• _WHAT IS NEEDED_: Your task is to repeat exactly the lines below between the line holding "Where should I click to: Click the Inserted" and the line holding "Task: Open the portal app launcher menu", inclusive, and only those.

== Segment start ==

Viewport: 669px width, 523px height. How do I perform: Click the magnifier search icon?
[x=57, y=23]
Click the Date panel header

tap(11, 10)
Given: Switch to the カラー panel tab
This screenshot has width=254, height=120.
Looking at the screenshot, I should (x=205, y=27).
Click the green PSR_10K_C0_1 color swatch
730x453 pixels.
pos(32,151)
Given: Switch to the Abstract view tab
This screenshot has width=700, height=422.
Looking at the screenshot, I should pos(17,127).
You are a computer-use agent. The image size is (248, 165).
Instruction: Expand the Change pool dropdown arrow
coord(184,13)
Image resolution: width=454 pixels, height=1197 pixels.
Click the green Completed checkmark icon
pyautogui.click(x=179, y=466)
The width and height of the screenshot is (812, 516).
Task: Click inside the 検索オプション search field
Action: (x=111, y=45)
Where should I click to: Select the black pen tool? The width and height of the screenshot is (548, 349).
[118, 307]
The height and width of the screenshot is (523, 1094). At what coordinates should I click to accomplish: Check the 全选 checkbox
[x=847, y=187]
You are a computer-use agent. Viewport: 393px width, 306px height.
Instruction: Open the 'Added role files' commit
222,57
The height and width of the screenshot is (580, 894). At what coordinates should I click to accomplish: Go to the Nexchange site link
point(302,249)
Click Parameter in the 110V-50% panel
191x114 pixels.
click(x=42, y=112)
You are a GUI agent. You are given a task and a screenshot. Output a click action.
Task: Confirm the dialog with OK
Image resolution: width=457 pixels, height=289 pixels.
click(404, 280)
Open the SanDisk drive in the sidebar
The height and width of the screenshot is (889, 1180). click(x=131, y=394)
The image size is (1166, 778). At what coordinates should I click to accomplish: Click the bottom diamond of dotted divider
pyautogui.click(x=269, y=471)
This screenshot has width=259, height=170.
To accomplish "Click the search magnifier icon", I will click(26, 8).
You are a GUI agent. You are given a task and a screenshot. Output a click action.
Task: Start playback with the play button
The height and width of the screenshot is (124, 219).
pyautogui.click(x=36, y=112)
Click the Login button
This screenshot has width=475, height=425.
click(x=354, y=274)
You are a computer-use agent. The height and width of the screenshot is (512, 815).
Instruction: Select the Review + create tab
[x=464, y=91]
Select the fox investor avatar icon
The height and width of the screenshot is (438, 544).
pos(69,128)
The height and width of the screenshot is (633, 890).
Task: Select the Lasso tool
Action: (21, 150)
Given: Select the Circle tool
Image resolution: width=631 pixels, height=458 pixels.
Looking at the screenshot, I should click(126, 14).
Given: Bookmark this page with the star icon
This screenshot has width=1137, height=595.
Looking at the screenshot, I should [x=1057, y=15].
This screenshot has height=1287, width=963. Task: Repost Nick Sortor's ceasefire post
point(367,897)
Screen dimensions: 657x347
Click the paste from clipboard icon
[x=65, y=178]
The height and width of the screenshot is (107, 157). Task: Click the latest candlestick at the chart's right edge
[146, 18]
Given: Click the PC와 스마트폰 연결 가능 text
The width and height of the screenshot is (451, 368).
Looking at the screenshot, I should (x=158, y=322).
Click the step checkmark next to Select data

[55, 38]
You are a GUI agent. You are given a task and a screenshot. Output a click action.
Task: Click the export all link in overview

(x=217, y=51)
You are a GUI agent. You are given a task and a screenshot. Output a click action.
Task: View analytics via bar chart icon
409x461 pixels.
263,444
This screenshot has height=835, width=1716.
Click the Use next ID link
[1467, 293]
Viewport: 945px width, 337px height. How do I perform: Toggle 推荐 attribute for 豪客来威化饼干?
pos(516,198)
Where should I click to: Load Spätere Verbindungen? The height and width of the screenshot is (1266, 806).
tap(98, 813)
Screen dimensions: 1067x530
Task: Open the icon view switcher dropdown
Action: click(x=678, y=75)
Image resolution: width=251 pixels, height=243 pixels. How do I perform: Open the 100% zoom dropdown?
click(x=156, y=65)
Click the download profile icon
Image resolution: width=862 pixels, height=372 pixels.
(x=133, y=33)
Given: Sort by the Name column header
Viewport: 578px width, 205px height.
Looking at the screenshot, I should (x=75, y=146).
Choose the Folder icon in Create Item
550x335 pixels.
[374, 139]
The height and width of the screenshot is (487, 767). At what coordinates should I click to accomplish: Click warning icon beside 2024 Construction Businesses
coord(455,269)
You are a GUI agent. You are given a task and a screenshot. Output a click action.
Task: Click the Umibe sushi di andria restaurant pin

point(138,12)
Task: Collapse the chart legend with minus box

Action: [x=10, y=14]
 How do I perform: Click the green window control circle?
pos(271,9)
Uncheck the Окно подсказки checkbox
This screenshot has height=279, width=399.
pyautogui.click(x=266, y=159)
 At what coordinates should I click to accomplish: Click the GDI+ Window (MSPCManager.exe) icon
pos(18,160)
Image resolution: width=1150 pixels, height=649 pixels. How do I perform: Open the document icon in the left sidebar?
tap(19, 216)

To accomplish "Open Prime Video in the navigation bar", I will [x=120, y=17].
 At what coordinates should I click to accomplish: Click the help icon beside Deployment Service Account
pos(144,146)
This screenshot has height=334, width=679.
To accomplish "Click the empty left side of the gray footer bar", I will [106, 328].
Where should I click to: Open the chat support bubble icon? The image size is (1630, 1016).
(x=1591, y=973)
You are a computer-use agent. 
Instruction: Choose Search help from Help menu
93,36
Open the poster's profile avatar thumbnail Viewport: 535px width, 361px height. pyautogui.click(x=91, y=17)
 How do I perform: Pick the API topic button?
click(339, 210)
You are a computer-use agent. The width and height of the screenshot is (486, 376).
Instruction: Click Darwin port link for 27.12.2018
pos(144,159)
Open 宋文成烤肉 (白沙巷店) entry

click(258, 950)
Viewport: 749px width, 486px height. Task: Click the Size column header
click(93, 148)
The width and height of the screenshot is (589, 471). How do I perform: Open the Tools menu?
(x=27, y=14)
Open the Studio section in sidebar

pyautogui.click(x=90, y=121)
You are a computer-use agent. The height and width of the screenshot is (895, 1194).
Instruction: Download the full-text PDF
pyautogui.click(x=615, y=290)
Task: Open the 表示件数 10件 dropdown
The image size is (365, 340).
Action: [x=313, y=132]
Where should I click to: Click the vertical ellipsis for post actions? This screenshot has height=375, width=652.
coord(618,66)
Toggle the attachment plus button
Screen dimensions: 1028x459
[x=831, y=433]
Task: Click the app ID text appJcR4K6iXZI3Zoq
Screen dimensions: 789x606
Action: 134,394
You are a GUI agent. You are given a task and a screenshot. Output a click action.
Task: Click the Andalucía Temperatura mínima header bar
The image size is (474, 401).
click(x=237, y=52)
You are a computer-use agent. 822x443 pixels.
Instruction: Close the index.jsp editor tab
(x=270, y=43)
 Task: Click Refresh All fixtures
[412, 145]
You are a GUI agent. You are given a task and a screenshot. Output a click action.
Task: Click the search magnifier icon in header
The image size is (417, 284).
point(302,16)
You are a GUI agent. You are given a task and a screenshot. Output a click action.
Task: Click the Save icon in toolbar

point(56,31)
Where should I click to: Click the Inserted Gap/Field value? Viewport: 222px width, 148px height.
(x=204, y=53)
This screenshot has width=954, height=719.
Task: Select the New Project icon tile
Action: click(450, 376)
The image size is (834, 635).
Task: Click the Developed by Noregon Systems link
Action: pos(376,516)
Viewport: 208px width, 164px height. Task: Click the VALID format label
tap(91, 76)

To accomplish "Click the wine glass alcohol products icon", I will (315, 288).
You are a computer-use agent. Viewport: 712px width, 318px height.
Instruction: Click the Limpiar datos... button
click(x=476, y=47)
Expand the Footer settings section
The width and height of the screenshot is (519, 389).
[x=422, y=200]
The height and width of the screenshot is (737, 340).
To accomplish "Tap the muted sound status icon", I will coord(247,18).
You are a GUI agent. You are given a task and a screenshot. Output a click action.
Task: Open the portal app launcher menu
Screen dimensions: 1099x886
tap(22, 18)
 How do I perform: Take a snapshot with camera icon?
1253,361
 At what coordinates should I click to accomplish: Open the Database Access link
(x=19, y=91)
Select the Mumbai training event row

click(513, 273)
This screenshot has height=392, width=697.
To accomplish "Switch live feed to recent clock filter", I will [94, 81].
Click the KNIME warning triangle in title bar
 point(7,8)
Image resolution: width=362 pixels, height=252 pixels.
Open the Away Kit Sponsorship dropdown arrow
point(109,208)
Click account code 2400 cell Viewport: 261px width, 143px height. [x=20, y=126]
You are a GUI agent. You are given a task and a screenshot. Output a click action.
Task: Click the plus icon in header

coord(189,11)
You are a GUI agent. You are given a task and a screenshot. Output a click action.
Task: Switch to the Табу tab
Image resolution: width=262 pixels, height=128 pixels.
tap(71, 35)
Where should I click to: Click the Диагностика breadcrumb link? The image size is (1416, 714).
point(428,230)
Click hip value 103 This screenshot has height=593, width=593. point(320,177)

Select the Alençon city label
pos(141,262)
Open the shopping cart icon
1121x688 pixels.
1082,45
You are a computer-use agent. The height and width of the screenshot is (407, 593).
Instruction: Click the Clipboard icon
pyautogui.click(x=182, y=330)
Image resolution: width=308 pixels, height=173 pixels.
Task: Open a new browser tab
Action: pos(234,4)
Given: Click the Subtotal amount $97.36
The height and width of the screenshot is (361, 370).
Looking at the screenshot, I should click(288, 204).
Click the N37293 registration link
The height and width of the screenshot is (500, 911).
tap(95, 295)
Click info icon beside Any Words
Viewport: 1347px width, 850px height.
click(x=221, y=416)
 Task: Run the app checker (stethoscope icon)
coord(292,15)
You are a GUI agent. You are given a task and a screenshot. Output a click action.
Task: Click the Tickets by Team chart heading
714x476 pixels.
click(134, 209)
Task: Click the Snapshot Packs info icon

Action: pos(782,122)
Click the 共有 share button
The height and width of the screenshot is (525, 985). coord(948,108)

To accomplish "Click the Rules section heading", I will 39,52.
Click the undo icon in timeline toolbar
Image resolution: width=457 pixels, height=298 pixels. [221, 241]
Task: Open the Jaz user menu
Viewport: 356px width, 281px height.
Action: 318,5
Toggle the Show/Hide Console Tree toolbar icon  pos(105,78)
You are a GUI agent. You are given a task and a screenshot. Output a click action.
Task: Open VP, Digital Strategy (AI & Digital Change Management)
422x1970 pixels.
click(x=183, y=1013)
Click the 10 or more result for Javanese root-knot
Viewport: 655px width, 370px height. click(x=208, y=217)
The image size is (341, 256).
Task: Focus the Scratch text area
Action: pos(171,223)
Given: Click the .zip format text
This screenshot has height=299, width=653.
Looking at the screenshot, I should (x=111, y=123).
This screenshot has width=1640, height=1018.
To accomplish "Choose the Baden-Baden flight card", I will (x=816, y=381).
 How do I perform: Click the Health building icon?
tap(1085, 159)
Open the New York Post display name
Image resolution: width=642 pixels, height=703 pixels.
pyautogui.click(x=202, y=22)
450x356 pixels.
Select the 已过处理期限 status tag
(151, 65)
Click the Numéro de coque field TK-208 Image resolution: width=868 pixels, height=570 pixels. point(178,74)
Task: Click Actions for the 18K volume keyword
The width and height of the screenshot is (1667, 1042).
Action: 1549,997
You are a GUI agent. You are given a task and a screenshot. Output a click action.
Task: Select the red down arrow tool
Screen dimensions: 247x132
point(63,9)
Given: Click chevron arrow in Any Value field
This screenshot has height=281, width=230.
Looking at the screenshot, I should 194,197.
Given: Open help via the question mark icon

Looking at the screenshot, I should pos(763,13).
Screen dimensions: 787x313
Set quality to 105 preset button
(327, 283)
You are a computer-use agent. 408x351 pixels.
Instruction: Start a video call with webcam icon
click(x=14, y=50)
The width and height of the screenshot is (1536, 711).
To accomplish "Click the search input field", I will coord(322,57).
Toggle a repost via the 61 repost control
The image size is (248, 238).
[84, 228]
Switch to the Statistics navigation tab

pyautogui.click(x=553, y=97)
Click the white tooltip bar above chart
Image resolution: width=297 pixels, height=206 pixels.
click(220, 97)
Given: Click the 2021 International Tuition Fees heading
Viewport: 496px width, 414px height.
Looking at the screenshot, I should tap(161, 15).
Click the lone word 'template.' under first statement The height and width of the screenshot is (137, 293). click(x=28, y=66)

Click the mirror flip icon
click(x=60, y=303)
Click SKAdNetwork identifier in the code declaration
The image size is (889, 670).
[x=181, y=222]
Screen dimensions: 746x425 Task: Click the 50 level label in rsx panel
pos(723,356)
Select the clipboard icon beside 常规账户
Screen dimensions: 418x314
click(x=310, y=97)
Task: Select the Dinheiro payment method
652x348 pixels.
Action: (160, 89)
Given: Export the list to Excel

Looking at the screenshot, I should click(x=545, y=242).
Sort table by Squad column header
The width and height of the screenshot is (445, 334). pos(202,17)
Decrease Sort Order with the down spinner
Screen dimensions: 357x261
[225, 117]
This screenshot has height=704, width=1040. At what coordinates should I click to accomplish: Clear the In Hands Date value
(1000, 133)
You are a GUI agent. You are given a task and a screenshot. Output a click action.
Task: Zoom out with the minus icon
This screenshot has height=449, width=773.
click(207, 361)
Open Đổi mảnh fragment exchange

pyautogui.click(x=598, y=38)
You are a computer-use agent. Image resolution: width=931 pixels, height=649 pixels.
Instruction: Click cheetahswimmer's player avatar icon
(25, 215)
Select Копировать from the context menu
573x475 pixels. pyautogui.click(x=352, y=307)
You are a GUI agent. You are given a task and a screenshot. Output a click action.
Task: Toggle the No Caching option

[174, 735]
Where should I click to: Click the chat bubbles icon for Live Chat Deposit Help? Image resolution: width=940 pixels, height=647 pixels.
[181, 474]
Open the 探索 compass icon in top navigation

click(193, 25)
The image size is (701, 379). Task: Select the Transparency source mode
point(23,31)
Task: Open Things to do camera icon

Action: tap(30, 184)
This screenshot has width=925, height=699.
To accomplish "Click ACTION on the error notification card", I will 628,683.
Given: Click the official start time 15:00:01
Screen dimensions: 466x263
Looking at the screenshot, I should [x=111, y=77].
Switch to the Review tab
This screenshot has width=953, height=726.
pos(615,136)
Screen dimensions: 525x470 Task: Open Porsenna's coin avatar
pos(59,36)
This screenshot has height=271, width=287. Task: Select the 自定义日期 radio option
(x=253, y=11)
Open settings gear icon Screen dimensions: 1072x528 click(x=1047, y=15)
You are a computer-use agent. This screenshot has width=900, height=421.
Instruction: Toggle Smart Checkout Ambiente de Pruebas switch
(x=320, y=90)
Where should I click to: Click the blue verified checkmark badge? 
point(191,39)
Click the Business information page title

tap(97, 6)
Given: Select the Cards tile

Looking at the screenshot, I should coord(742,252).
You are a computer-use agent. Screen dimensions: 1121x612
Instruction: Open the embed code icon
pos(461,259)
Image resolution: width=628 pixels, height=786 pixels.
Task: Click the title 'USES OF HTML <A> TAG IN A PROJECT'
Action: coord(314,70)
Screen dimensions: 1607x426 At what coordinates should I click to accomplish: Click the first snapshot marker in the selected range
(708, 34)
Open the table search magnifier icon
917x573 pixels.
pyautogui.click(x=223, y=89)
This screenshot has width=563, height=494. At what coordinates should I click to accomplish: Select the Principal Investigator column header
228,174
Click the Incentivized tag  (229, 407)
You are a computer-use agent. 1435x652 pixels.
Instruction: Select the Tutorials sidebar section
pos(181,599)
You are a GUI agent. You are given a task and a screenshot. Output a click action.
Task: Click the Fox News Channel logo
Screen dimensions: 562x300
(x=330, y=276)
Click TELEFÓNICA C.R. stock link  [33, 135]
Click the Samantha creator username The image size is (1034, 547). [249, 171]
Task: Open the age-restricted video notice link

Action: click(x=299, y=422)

== Segment end ==

• _SOLUTION FOR THIS EXERCISE_:
Where should I click to: Click the Inserted Gap/Field value? Viewport: 222px width, 148px height.
(x=204, y=53)
This screenshot has width=954, height=719.
Task: Select the New Project icon tile
Action: click(450, 376)
The image size is (834, 635).
Task: Click the Developed by Noregon Systems link
Action: pos(376,516)
Viewport: 208px width, 164px height. Task: Click the VALID format label
tap(91, 76)

To accomplish "Click the wine glass alcohol products icon", I will (315, 288).
You are a computer-use agent. Viewport: 712px width, 318px height.
Instruction: Click the Limpiar datos... button
click(x=476, y=47)
Expand the Footer settings section
The width and height of the screenshot is (519, 389).
[x=422, y=200]
The height and width of the screenshot is (737, 340).
To accomplish "Tap the muted sound status icon", I will coord(247,18).
You are a GUI agent. You are given a task and a screenshot. Output a click action.
Task: Open the portal app launcher menu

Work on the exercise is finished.